**Exercises**
a: In the Kelly Emberg profile below, list the magazines whose covers she appeared on, according to the sentence that directly follows the line "American former model."
b: Go on with the Kelly Emberg profile below, writing on from its final sentence.

**Excerpt to read**
- Born: July 2, 1959 (age 67) Houston, Texas, U.S.
- Occupations: Model, Actress, Interior Designer, Lifestyle Journalist, Activewear Brand Owner
- Spouses: ; Brad Jenkel ​(divorced)​ ; Mike Padilla ​(m. 2007)​
- Partners: Rod Stewart (1983–1990); Eric Babin;
- Children: 3, including Ruby Stewart
- Modeling information
- Height: 5 ft 8 (172.7 cm)
- Hair color: blonde
- Eye color: blue

= Kelly Emberg =

American former model

Kelly Kay Emberg (born July 2, 1959) is an American former model who appeared in the Sports Illustrated Swimsuit Issue, on the cover of Vogue, Harper’s Bazaar, Glamour, Mademoiselle, Cosmopolitan, Self magazines, and in advertisements for Cover Girl, Maybelline, Loreal, Napier Jewelry, and Calvin Klein.

==Early life==
Kelly Kay Emberg was born in Houston, Texas to Ron and Kay Emberg, and has two siblings. She competed in gymnastics until attending Stratford High School, where she joined the drill team and became a cheerleader her senior year. During her senior year in high school, Emberg began her career in modeling. Emberg worked as a professional model from 1978 through the 1990s. She was featured on fashion magazine covers in the USA and throughout Europe, in addition to appearing five times in the famed Sports Illustrated Swimsuit Edition from 1981 to 1989.

==Career==
Emberg began a career in modeling part-time during high school. After being "discovered" by Alan Martin, a local photographer in Houston she was introduced to John Casablancas. Casablancas brought her to New York City to join his new agency Elite Model Management, where her print career took off. She appeared on the covers of Vogue, Harper's Bazaar, Glamour and Cosmopolitan magazines. Her first cover was for British Vogue photographed by Alex Chatelain. She also appeared numerous times in the Sports Illustrated Swimsuit Issue and in advertisements for Cover Girl cosmetics, Napier Jewelry, and Calvin Klein.

After her modeling career, Emberg attended UCLA for three years studying interior design. She worked for interior designer Michael S. Smith and owned The Cotton Box, a design shop on Melrose Avenue in Los Angeles, CA. Her biggest client is Rod Stewart. Emberg created the interior designs for the guest house on his Los Angeles estate in which Ruby, along with Kimberly and Sean, Stewart's children by Alana Hamilton all live.

Data extracted from a collection:
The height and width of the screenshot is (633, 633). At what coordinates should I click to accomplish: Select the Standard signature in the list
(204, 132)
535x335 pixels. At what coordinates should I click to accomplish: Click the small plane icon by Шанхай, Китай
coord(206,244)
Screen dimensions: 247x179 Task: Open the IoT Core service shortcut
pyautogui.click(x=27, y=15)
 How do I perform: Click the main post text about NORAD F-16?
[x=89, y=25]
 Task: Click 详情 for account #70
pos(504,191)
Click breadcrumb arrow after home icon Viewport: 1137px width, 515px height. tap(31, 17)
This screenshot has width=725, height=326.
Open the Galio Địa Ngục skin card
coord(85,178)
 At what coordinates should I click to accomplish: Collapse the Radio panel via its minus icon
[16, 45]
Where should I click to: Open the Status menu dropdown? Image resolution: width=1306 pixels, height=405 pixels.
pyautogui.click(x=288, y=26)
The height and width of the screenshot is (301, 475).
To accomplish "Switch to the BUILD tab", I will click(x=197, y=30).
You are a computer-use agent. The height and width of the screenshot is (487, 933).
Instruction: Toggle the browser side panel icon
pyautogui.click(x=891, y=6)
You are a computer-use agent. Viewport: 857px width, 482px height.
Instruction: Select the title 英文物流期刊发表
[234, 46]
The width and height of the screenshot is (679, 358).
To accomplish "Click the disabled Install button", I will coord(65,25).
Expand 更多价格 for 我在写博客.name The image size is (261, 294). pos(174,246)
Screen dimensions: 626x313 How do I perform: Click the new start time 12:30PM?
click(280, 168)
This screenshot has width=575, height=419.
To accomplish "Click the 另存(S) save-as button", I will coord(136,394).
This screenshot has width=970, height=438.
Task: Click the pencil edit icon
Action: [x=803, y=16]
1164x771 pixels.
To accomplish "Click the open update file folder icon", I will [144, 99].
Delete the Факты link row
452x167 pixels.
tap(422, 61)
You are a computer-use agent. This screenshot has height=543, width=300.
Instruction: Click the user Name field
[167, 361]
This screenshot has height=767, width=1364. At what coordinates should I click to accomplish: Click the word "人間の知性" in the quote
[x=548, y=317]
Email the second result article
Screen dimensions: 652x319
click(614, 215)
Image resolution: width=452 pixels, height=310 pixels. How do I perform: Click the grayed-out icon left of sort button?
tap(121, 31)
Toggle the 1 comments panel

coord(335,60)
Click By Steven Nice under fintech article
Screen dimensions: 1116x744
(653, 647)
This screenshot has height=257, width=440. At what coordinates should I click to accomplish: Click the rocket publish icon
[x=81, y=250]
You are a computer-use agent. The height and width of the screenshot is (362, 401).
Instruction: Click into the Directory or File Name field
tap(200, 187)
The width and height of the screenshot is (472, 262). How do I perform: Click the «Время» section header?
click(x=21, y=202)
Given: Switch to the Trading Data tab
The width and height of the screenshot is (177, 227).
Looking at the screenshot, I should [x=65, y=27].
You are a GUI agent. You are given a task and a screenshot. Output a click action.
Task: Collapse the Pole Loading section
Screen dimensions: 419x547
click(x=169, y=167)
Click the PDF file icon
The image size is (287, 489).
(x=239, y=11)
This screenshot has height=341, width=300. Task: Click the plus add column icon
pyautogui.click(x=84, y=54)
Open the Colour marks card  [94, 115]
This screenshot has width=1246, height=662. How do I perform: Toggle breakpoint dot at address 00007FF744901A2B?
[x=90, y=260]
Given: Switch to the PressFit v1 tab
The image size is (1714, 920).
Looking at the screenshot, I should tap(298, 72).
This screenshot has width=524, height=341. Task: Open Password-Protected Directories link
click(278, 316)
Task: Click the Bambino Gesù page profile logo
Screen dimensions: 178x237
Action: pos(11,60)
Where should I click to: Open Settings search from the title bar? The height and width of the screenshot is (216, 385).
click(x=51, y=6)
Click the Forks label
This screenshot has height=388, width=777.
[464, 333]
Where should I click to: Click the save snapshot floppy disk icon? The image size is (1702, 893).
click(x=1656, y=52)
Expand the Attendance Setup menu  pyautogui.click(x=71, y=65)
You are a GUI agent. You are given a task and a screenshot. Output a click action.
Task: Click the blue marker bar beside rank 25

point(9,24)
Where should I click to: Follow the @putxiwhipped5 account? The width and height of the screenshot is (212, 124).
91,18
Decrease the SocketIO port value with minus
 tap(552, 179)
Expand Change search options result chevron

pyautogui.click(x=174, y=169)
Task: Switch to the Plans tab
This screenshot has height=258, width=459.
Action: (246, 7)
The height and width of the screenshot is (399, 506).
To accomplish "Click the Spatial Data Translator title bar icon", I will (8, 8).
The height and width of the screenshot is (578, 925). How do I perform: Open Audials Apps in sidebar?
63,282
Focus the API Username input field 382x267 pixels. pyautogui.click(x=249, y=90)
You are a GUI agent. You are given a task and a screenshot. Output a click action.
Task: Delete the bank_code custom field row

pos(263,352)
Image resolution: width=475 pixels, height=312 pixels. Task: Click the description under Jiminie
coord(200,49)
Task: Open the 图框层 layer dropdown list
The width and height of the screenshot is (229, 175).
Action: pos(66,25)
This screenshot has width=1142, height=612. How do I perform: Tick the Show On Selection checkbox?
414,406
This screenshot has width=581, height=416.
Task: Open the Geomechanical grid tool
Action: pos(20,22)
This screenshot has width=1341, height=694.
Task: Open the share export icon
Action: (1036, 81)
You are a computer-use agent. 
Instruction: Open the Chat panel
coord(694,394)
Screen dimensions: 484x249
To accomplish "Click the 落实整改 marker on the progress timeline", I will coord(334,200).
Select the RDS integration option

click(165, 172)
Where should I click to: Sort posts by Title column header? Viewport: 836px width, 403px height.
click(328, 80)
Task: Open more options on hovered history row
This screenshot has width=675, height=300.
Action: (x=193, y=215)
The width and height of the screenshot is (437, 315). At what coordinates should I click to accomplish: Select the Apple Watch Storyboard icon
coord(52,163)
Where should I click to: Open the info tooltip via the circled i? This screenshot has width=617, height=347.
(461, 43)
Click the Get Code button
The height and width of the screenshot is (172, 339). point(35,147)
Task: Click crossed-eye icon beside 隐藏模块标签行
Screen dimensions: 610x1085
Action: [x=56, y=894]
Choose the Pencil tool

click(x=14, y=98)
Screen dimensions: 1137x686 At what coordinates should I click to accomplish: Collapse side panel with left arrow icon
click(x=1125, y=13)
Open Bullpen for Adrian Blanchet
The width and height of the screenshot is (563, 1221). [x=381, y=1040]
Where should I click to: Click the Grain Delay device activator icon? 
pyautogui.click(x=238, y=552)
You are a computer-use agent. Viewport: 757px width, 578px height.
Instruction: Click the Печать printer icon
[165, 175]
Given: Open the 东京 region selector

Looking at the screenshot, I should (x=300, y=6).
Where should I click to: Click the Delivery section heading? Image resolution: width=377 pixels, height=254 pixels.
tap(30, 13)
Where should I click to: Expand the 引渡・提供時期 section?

**Your responses**
a: Vogue, Harper's Bazaar, Glamour, Mademoiselle, Cosmopolitan, Self

b:
Emberg's interest in gardening led to her career as Kelly Emberg: The Model Gardener, in which she provides advice and encourages people to grow their own organic vegetables.

In 2020, with the onset of the COVID-19 pandemic and the temporary closure of fitness clubs, Emberg started playing pickleball. Through her passion for the emerging sport, Emberg created a women’s sportswear line called BESO Shade. The product is manufactured in the USA using UPF 50+ materials to protect skin from the damaging effects from the sun.

==Personal life==
Emberg began dating singer Rod Stewart in 1983. The couple had one child, a daughter, Ruby, born June 7, 1987, in Los Angeles. The couple split in the summer of 1990. Stewart insisted it was Emberg's decision to break off the relationship. He later mentioned in his autobiography the reason for the breakup was due to his continued unfaithfulness and he also met future wife Rachel Hunter. Emberg filed a palimony suit in early 1991, which was settled in 1993 for an undisclosed amount.

In 1990, Emberg attended the UCLA Interior and Environmental Design School and in 1993 became a design assistant for famed interior designer Michael Smith. By 1994 Emberg started her own interior design company, Kelly Emberg Designs. Her clientele included Julianna Margulies, Patricia Arquette, Pam Dawber and Mark Harmon, Entertainment Managers, and her ex-boyfriend Rod Stewart.

In 1995, Emberg met film producer Brad Jenkel and the couple married in 1997. In June of 1998, she gave birth to their son, Tyler Edward Jenkel. Emberg and Jenkel split in 2000. A year later Emberg had her third child, Cole Riley Emberg/Brodin in 2001.

Emberg met Michael Dario Padilla in 2005 and they married in 2007. The family moved to San Diego, CA where she took an interest in horticulture to grow fruits and vegetables for the family. This passion led to Emberg creating a podcast for IHeart Radio 2013 called “FOOD MADE SIMPLE”. Since 2015, she has authored growing articles for Westlake Malibu Lifestyle Magazine and Genlux Magazine. Concurrently Emberg developed the identity and the blog site "The Model Gardener" where she writes and publishes home gardening tips.